Merced’s Fight for #Health4all

April 27, 2015 /

Photo via Guadalupe Delgado for Parent Institute for Quality Education

By Claudia Gonzalez

SACRAMENTO — Hundreds of organizers, activists, and advocates rallied last week at the Capitol in a show of support for SB 4, otherwise known as Health 4 All. The bill, which passed the Senate Health Committee in a unanimous vote last week, would provide health insurance to all Californians, including undocumented residents.

Among the advocates were 17 Merced County residents from as far as Planada and Delhi, who traveled to Sacramento to put pressure on local representatives including Assemblymember Adam Gray (D – Merced) and Senator Anthony Cannella (R – Ceres) to support the bill.

In a strategic move, the group from Merced teamed up with residents from Modesto in an uncommon partnership to make the legislative visits more impactful.
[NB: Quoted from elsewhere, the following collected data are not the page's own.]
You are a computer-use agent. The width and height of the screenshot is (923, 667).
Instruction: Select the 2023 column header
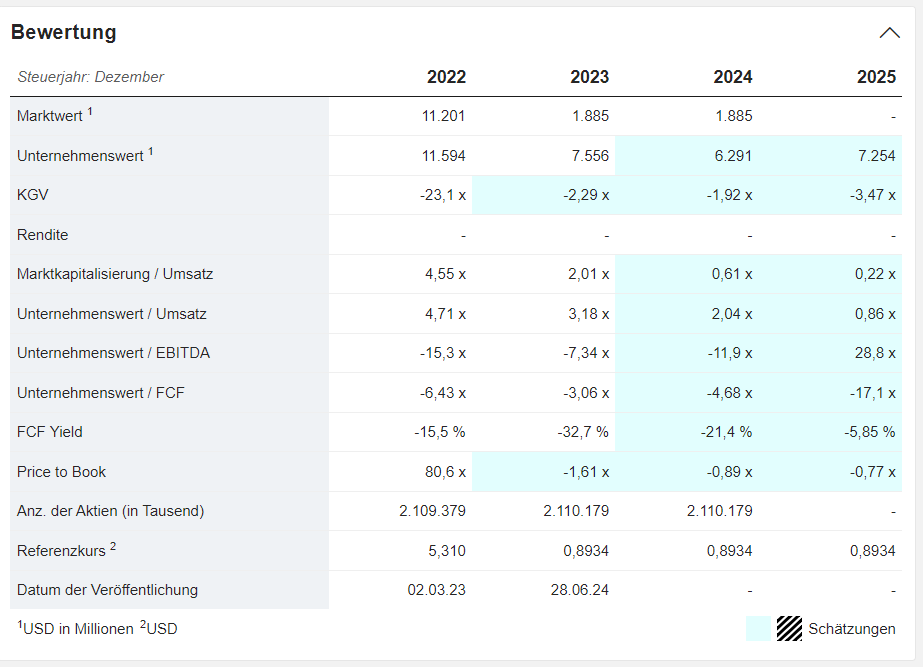tap(589, 77)
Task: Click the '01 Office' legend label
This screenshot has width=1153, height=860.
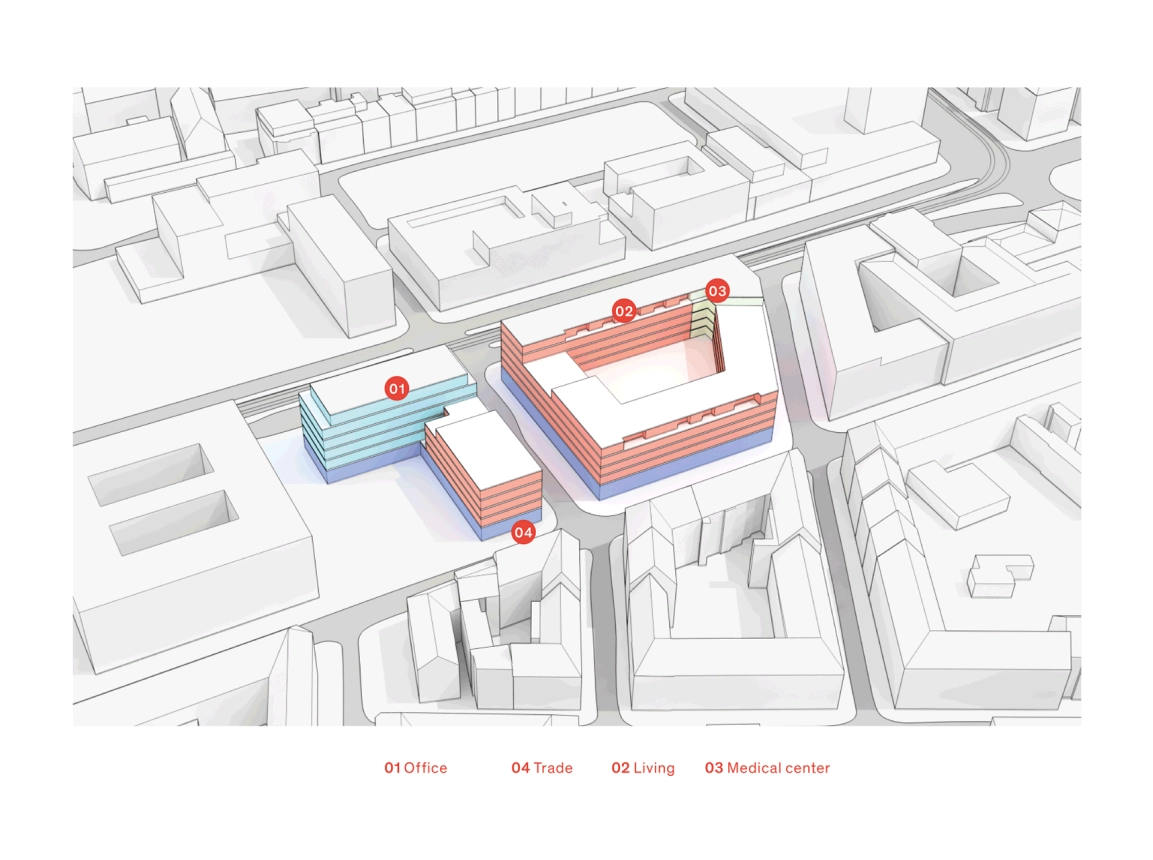Action: (416, 768)
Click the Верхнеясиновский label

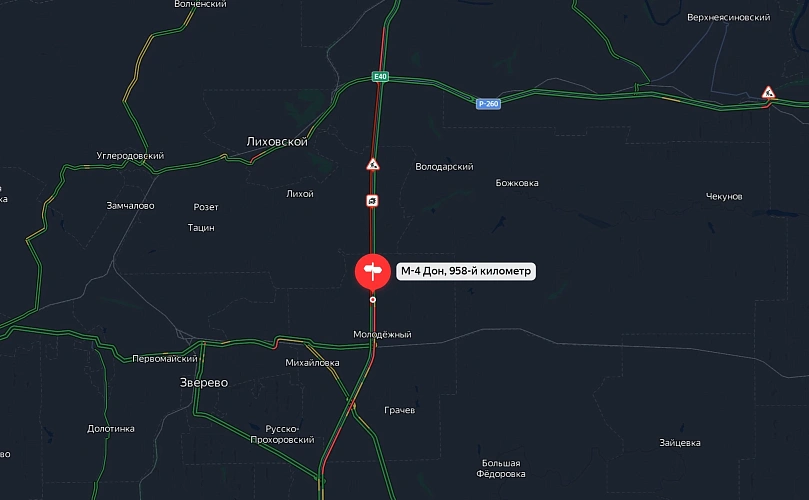pos(729,18)
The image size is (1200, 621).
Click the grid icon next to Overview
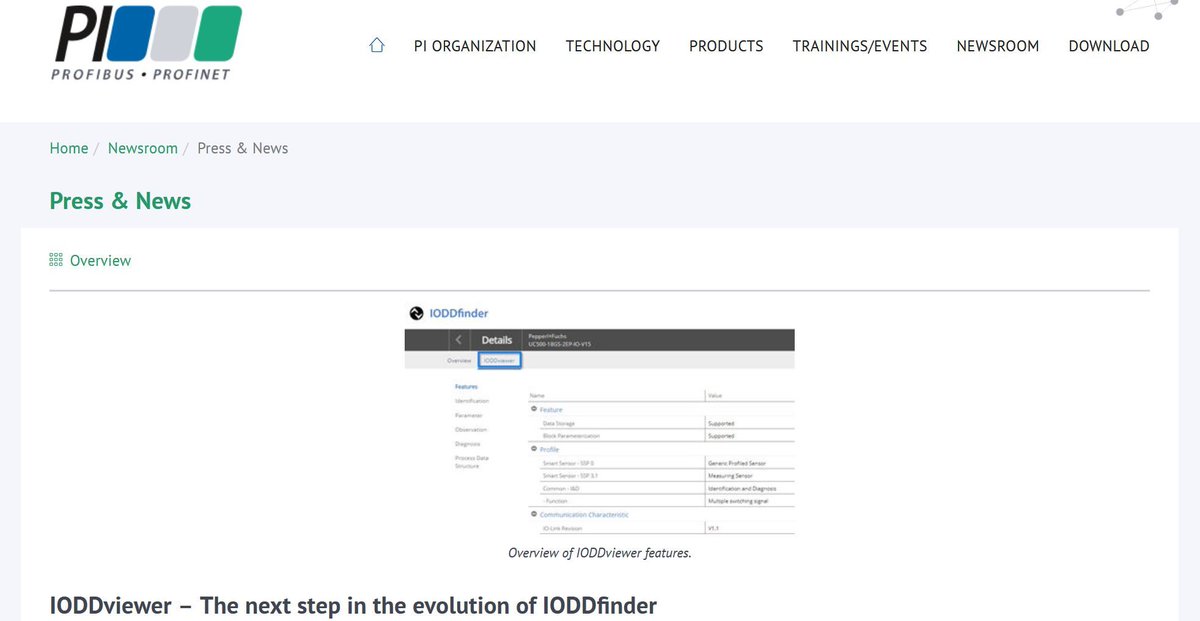click(x=55, y=259)
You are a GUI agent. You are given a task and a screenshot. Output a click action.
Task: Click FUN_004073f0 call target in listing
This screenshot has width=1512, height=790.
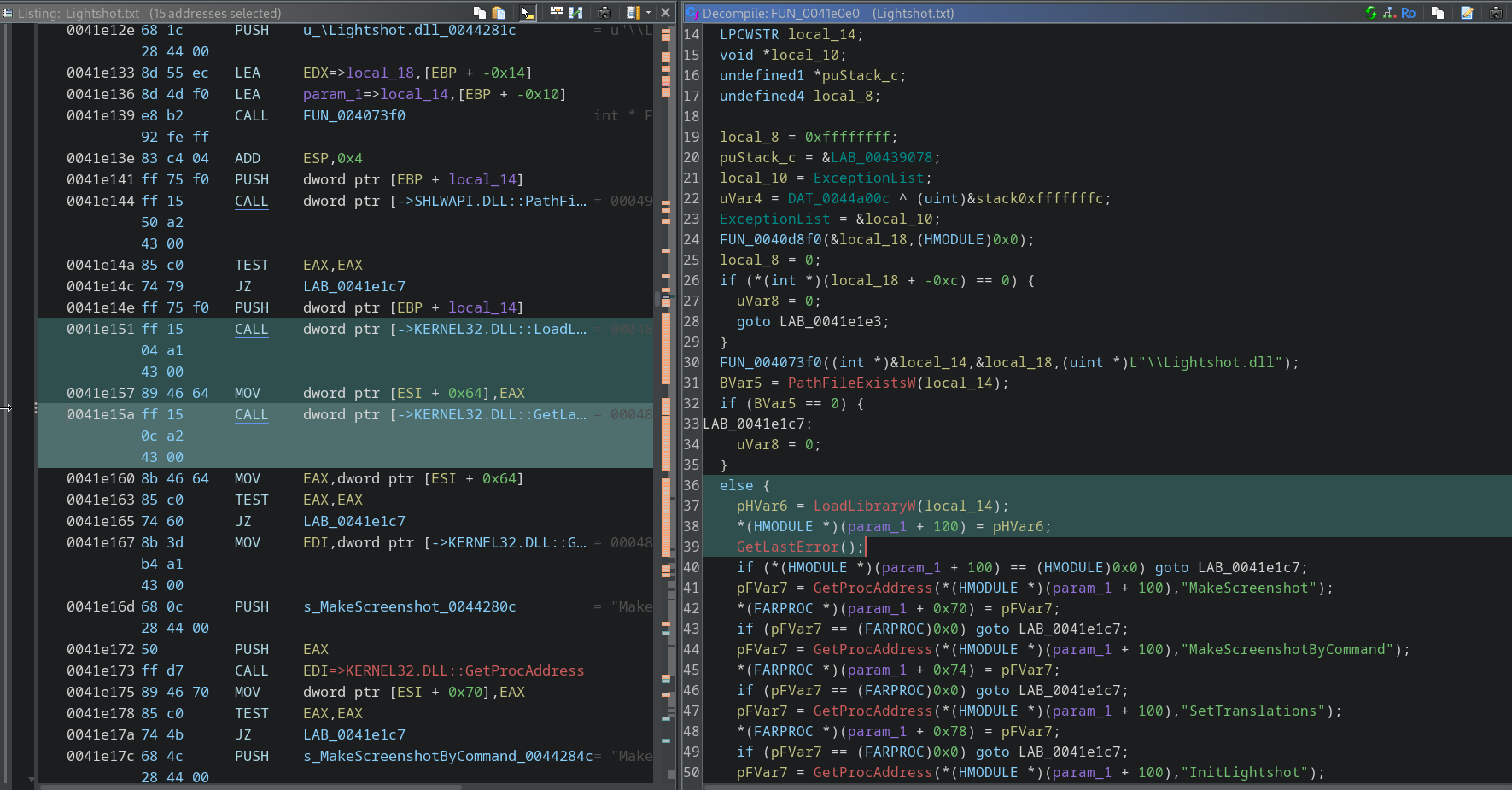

“I am a voter, my kids are voters, and I am here to ask for your support,” 41 year-old Leticia Zaragoza said after members of the group made their way into Gray’s office. “Many of my family members do not have health insurance even though they pay taxes and contribute to our economy.”

Adriana Flores, 42, spoke of her 22 years “as an undocumented person [in Merced]  … I have not seen a doctor in all these years and every day I am in pain.”

Gray confirmed to those gathered that he would be present at an upcoming #Health4All event in his district on May 8th that organizers say will bring local representatives and the community together to continue pushing towards granting health care to all residents of Merced County.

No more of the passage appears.